His initial silence was confirmation of a suspicion that he tried to justify. ‘Everyone here is subject to periodic security review. You know that.’

‘Even you?’

‘You can’t play this game, Stephanie.’

‘It’s not a game.’

‘All the more reason to call it off, then.’

‘Forget it.’

Eventually Alexander relented, even though he was right. A relationship is completely incompatible with my profession. To make it work I had to create an artificial environment for it. At first I was complacent; a few lies here, a few half-truths there, I thought. And since lying was never a problem for me, I imagined it would be relatively simple.

Now I have two lives. I am Petra Reuter and I am Stephanie Schneider, with Stephanie Patrick stranded in limbo somewhere between them. I have my flat. This is the only interface between the two versions of me. It’s Stephanie’s flat – it contains all the paraphernalia of her life – but it’s where Petra goes to and from. I think of it as an airlock. There are two environments, one on either side, and the airlock allows me to acclimatize from one to the other.

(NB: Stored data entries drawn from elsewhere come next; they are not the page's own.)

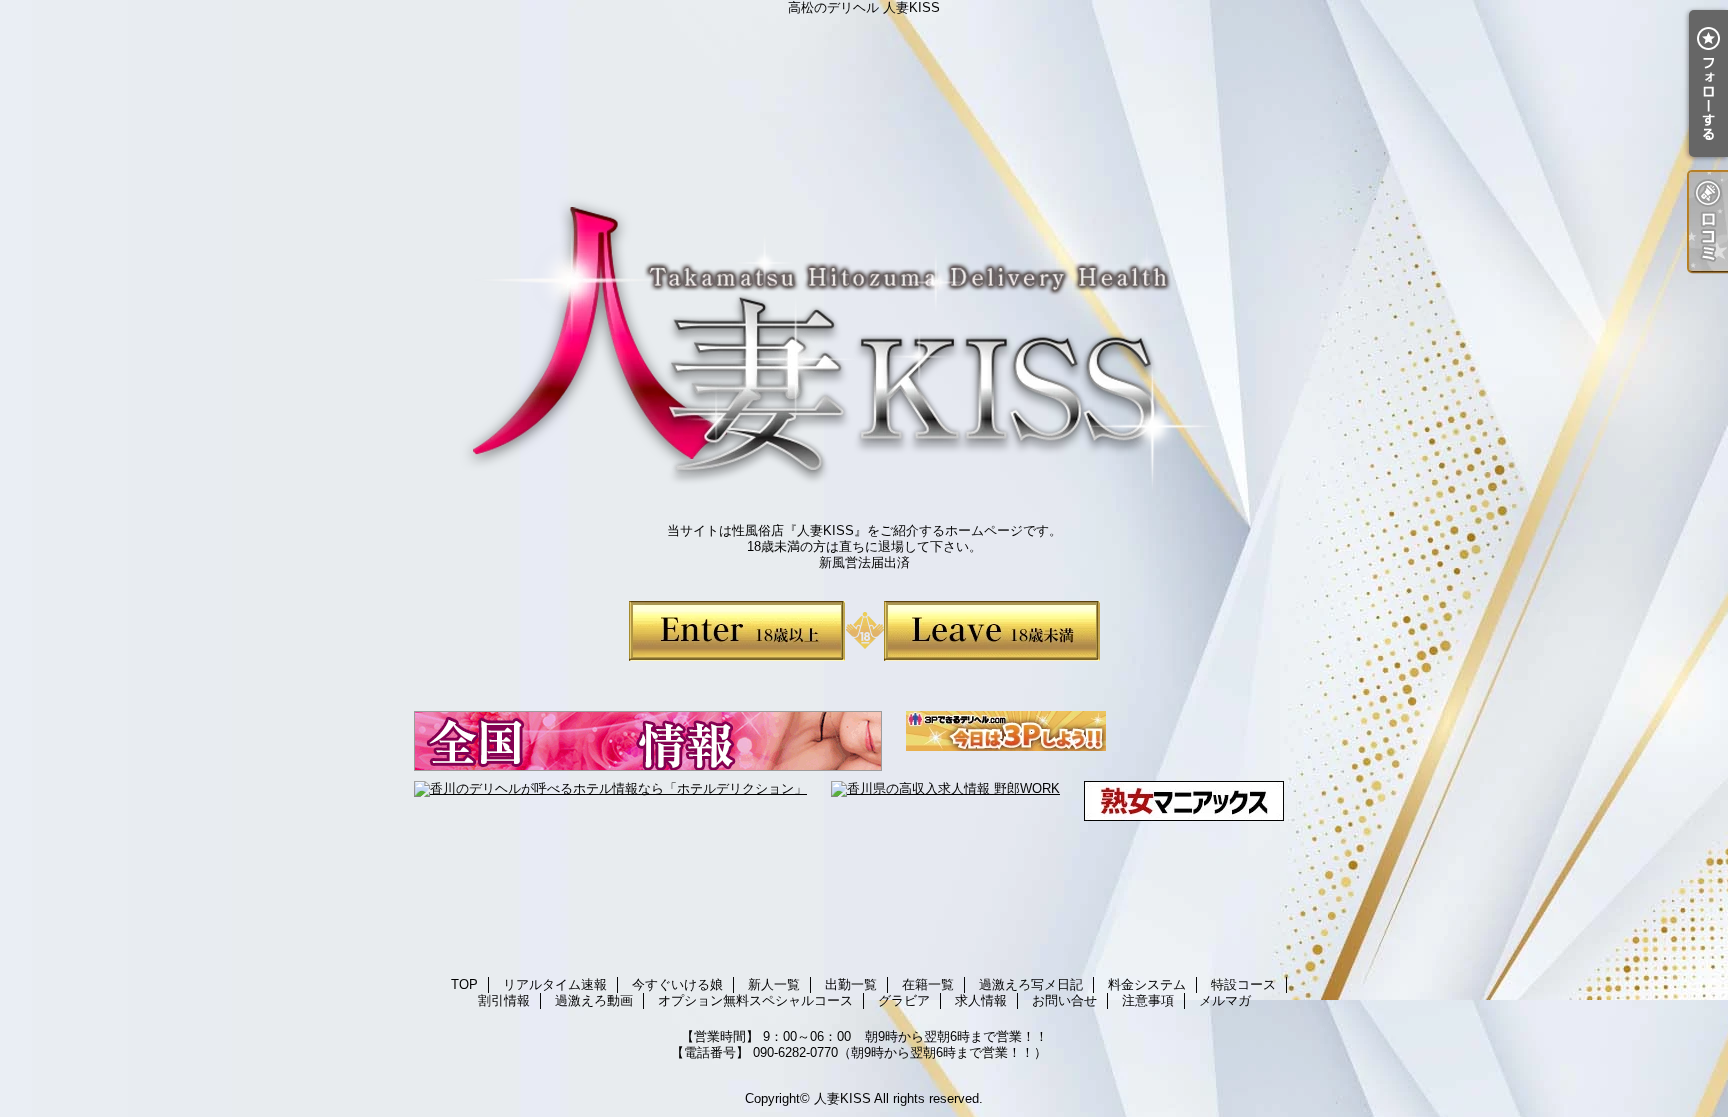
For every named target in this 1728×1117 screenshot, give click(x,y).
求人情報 (981, 1000)
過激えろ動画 (594, 1000)
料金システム (1147, 984)
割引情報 (504, 1000)
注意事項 (1148, 1000)
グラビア (904, 1000)
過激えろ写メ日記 (1031, 984)
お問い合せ (1064, 1000)
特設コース (1243, 984)
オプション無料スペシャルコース (755, 1000)
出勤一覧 (851, 984)
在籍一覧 (928, 984)
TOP (464, 984)
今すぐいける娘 (677, 984)
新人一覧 (774, 984)
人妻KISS (842, 1098)
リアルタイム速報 (555, 984)
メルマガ (1225, 1000)
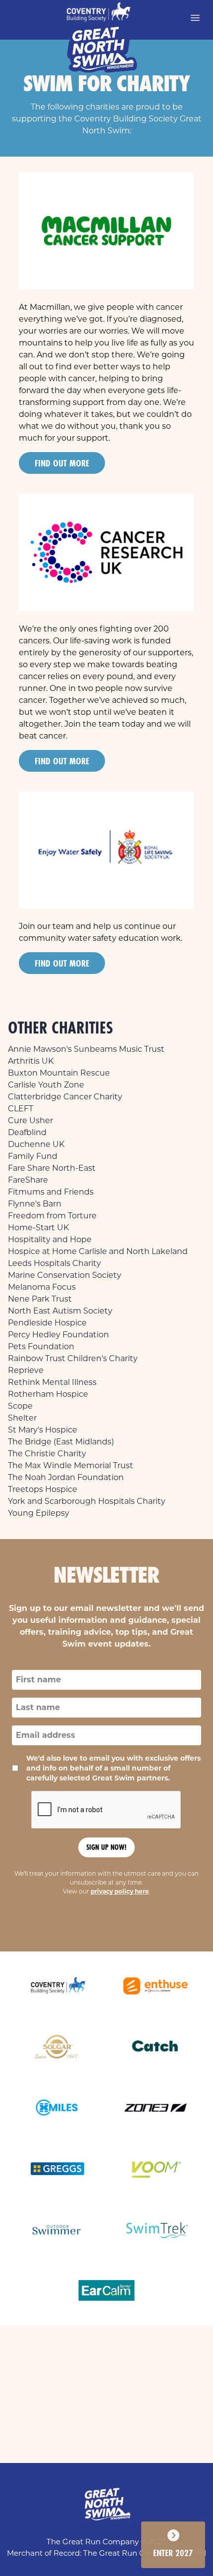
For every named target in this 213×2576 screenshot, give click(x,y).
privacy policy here (120, 1891)
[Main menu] (195, 18)
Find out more (62, 463)
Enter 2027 (173, 2552)
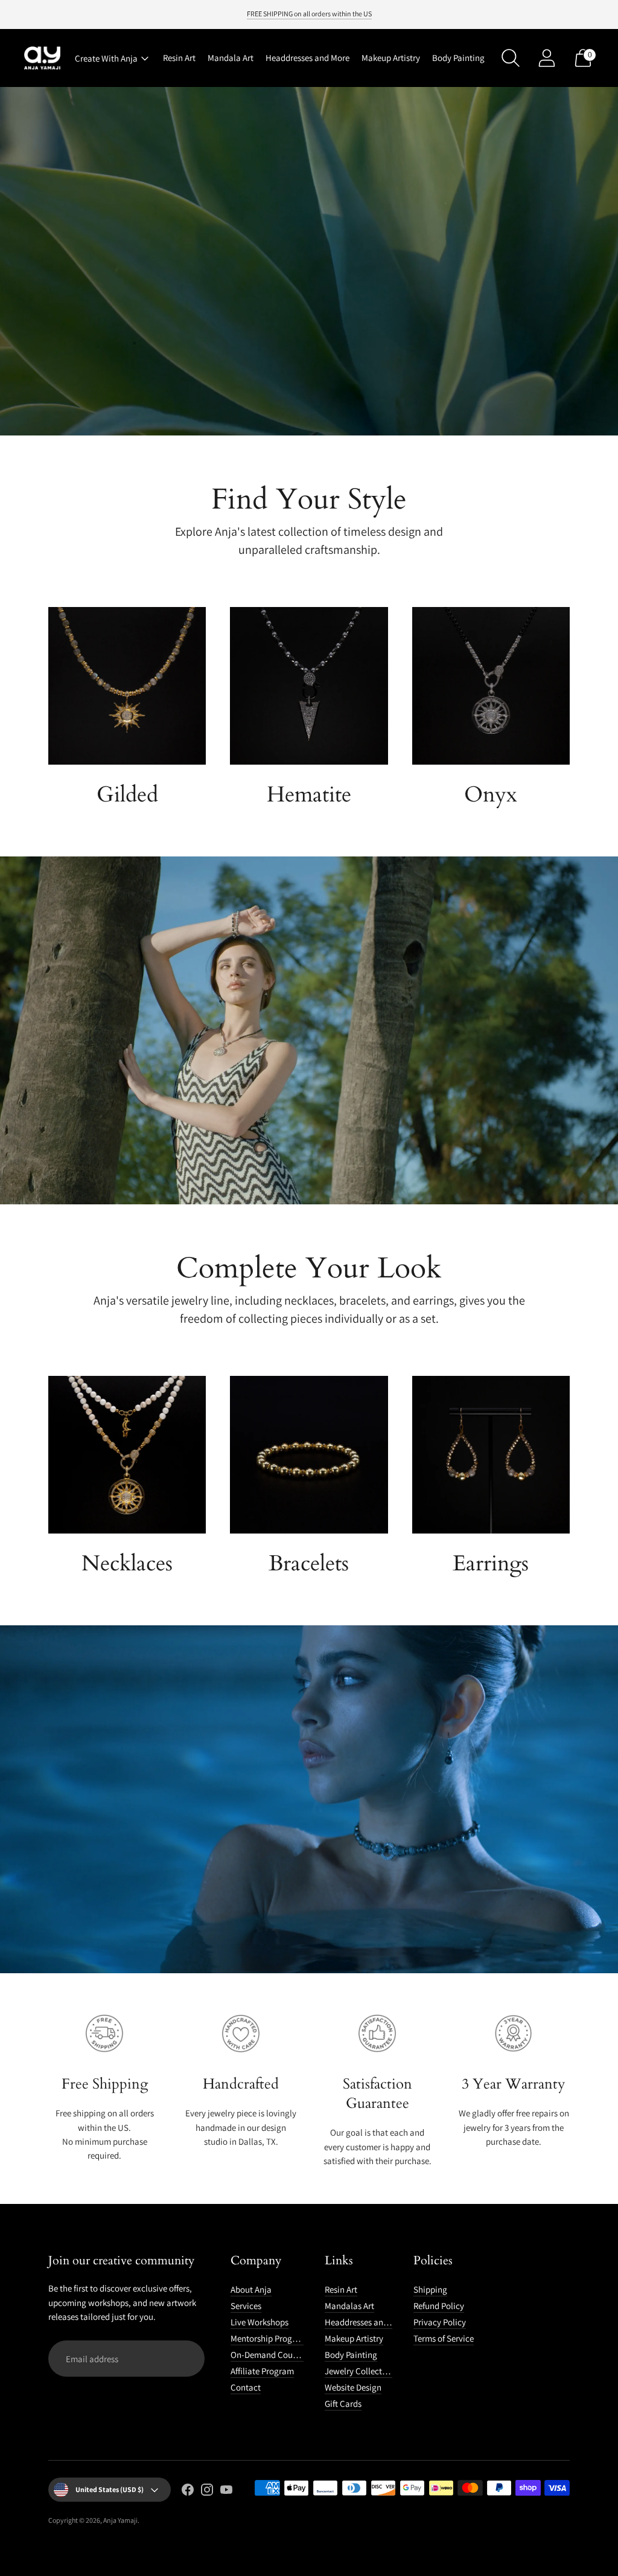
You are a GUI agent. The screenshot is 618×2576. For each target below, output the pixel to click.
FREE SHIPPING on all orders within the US (309, 13)
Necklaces (127, 1563)
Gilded (127, 794)
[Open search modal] (510, 58)
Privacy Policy (439, 2322)
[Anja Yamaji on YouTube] (226, 2491)
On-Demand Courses (269, 2354)
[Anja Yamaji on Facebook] (187, 2491)
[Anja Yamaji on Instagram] (207, 2491)
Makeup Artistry (391, 57)
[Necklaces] (127, 1455)
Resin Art (179, 57)
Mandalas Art (349, 2305)
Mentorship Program (269, 2338)
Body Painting (458, 57)
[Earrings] (491, 1455)
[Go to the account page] (547, 58)
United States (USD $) (109, 2489)
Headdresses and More (307, 57)
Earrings (491, 1563)
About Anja (251, 2289)
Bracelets (309, 1563)
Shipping (430, 2289)
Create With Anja (106, 58)
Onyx (490, 794)
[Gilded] (127, 686)
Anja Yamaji (120, 2520)
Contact (246, 2387)
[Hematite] (308, 686)
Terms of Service (443, 2338)
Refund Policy (438, 2305)
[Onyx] (491, 686)
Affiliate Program (262, 2371)
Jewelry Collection (359, 2371)
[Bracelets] (308, 1455)
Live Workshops (259, 2322)
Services (246, 2305)
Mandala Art (230, 57)
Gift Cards (343, 2403)
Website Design (353, 2387)
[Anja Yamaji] (42, 58)
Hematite (309, 794)
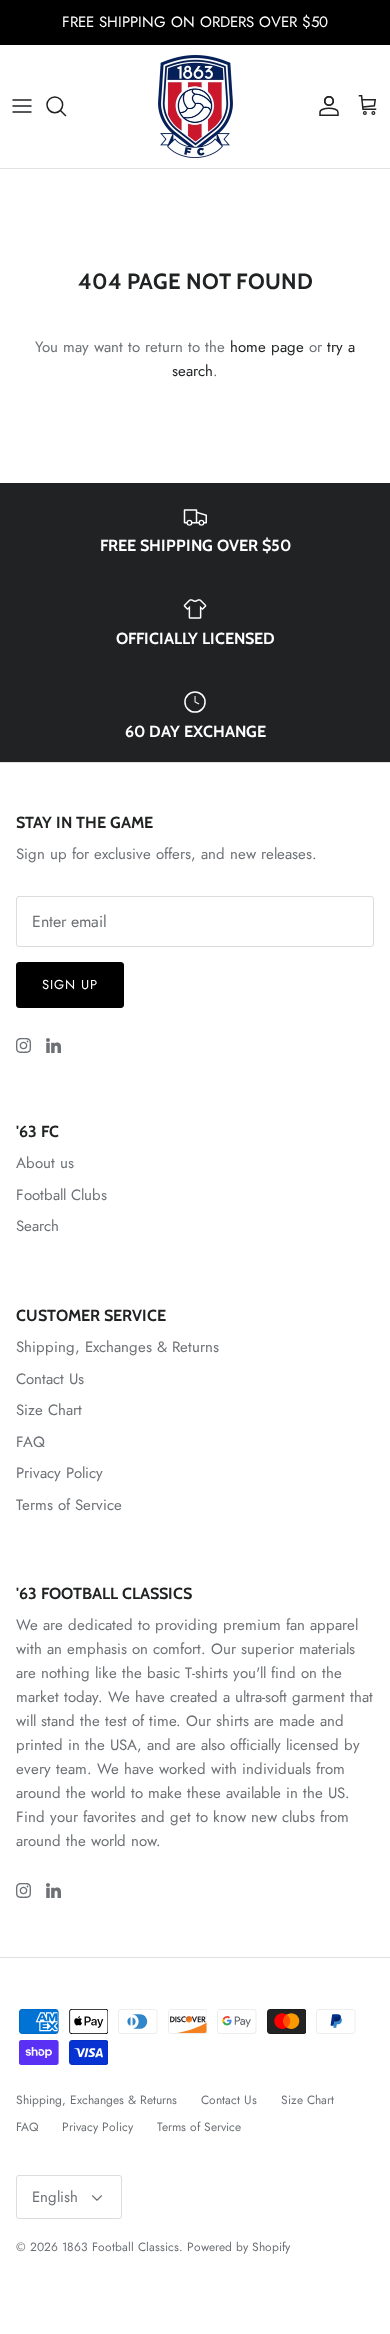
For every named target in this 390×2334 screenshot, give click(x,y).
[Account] (324, 106)
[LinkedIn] (53, 1045)
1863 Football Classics (120, 2247)
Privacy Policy (59, 1473)
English (55, 2197)
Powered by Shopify (238, 2247)
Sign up (70, 984)
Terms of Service (69, 1505)
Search (37, 1226)
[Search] (66, 106)
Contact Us (50, 1379)
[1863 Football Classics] (195, 106)
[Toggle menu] (22, 106)
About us (45, 1163)
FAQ (30, 1442)
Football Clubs (61, 1195)
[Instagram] (23, 1045)
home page (267, 347)
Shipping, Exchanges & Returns (117, 1347)
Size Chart (49, 1410)
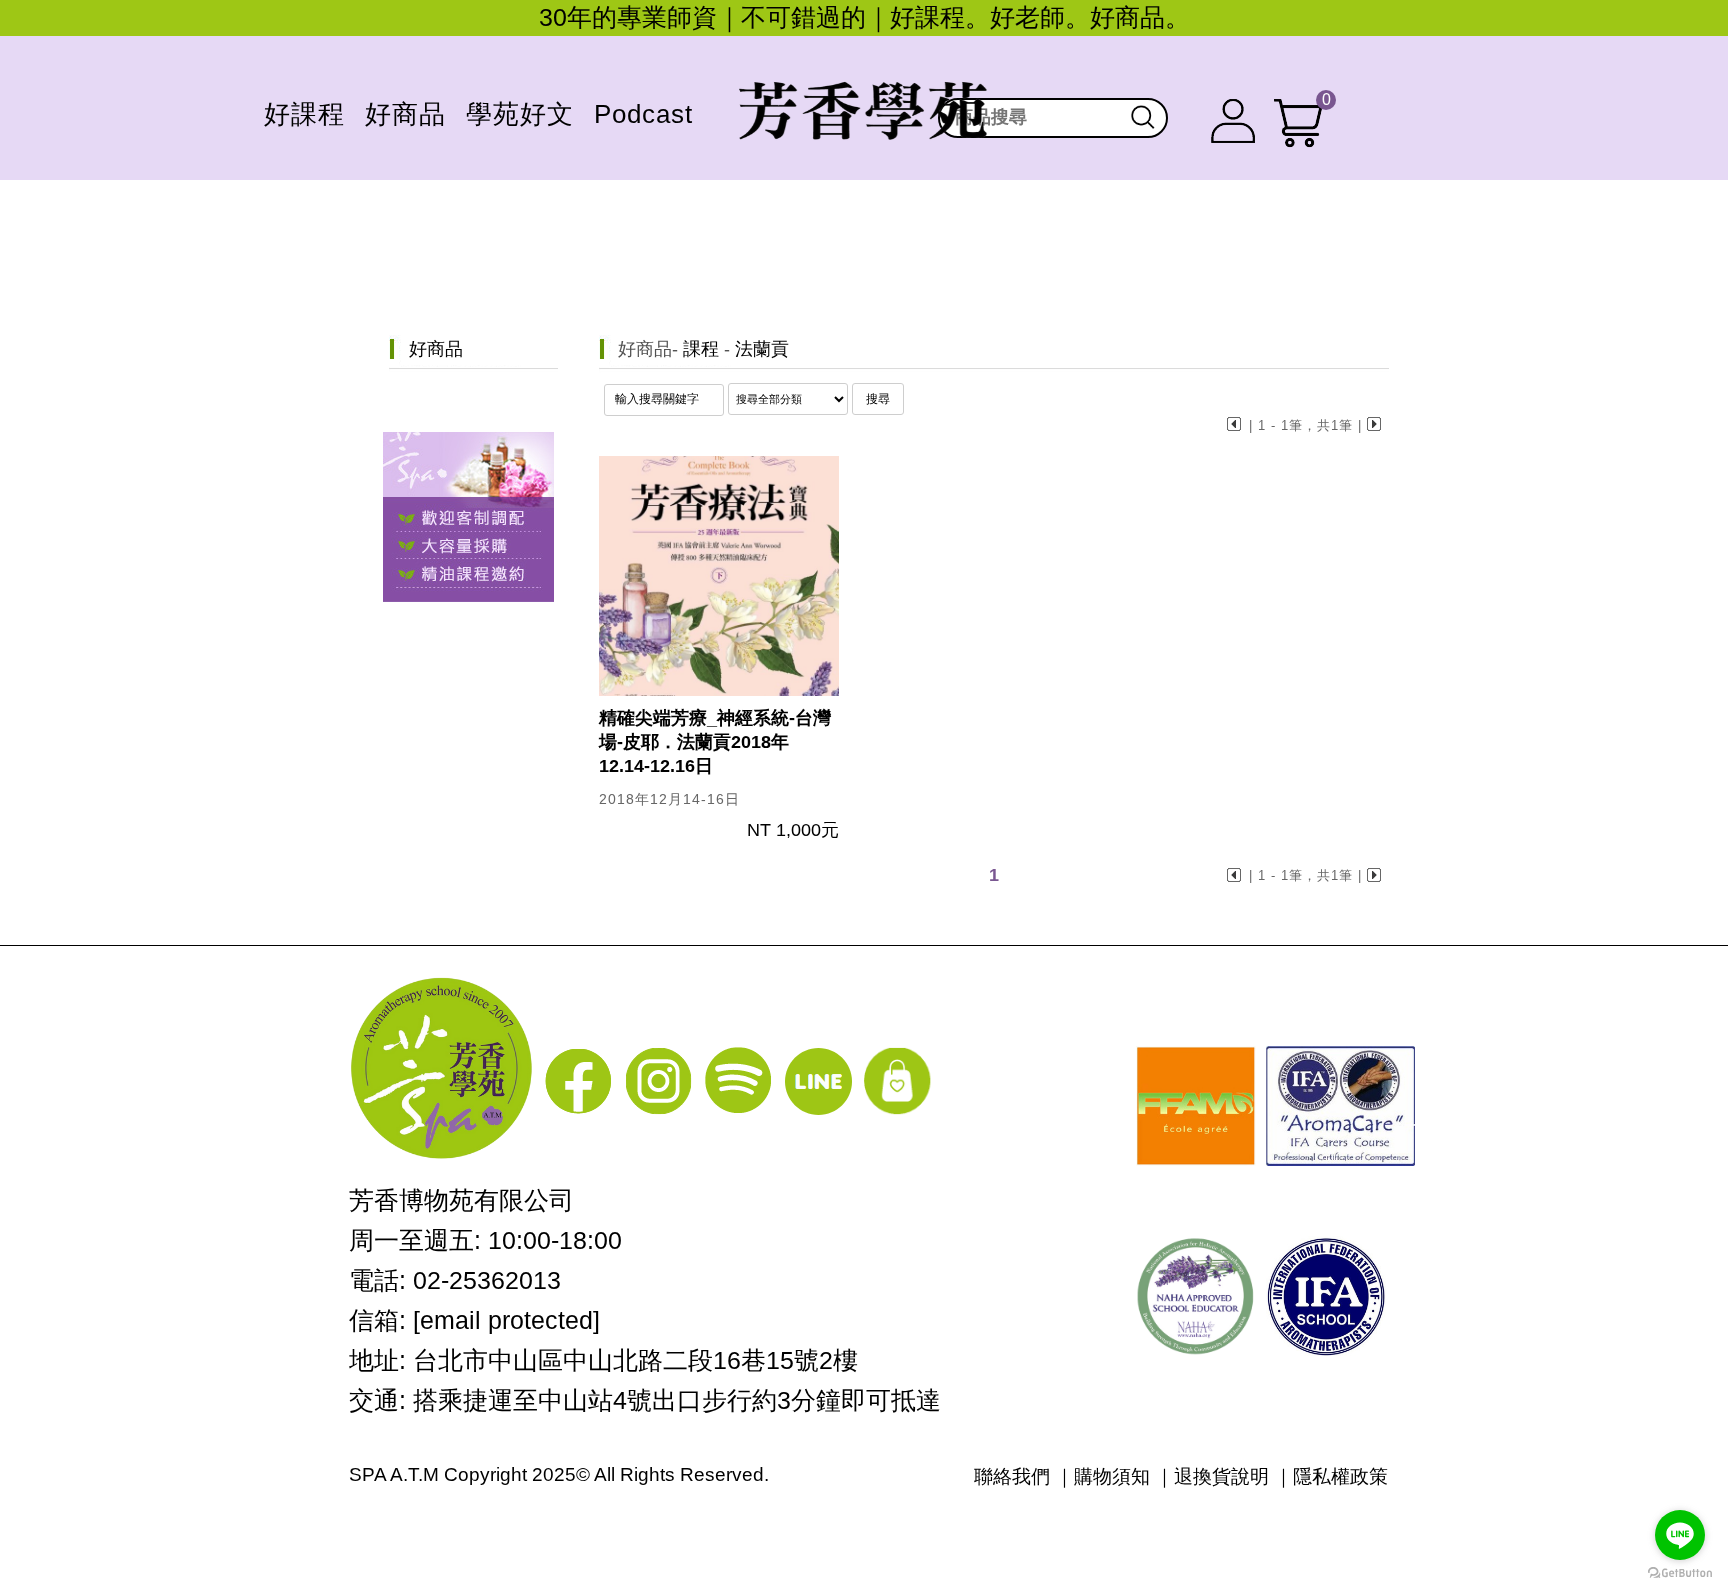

My relationship with Alexander is a balancing act that is constantly tested. Here was a battle he couldn’t win, so, for the sake of the war, he withdrew. He even contributed to the cover. My assignments as a photo-journalist come through Frontier News, an agency that specializes in sending freelancers to the kind of trouble-spots where no one offers you insurance. The company was established ten years ago by three former soldiers. Two of them are dead; the first was beheaded by Tamil Tigers in Sri Lanka, the second was shot by Chechen rebels in Georgia. Alexander knew the third and put me in touch. Which is not to say he’s happy about it. He’s like a father who hands his daughter a pack of condoms because the idea of her repellent boyfriend getting her pregnant is even more revolting to him than the idea of them having sex.